§ **Objectif**: Recopiez fidèlement le passage du texte à lire qui va de « L’idée est de » jusqu'à « en serveurs virtuels. » inclus.

§ **Texte à lire**:
========
De même, un faux serveur DNS fictifs (de type pot de miel) peut-être placé en entrée du réseau, il apportera aussi une indication d’un accès anormal dès le premier contact d’un hacker. Les leurres peuvent être aussi de faux serveurs de fichiers vont faire croire à l’attaquant qu’il a atteint des informations sensibles ; en choisissant des noms de fichiers de type « confidentiel » ou « secret ». On trouvera plus détail dans l’article de Wavestone sur les solutions de « Deceptive Technology » et dans l’article de eSecurity Planet ; certaines de ces solutions peuvent être installées aussi dans les environnements Cloud externes.

Diminuer le risque d’instruction avec la matrice du MITRE

C’est aussi limiter la possibilité d’une première intrusion. A partir de la matrice du MITRE ATT&CK®, certains proposent de réduire au maximum tous les risques identifiés dans les premières colonnes de la matrice. De plus, le MITRE a développé une nouvelle matrice spécifiquement dédiée à la prévention de la menace.

Noyer son infrastructure

L’idée est de distraire l’attaquant en le noyant dans une infrastructure dont il ne verrait pas « le bout » en rebondissant de serveurs virtuels en serveurs virtuels.
========
§ **Données enregistrées**:

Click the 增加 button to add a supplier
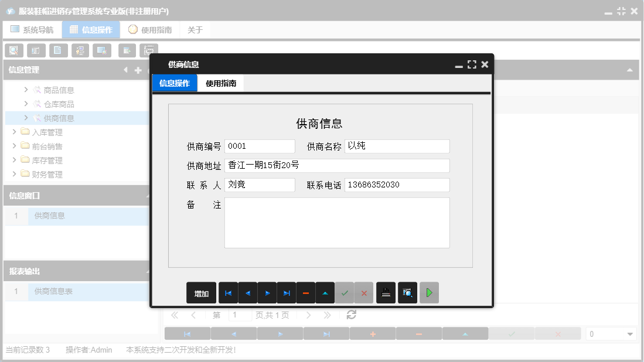(x=201, y=292)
========
§ **Réponse**:
L’idée est de distraire l’attaquant en le noyant dans une infrastructure dont il ne verrait pas « le bout » en rebondissant de serveurs virtuels en serveurs virtuels.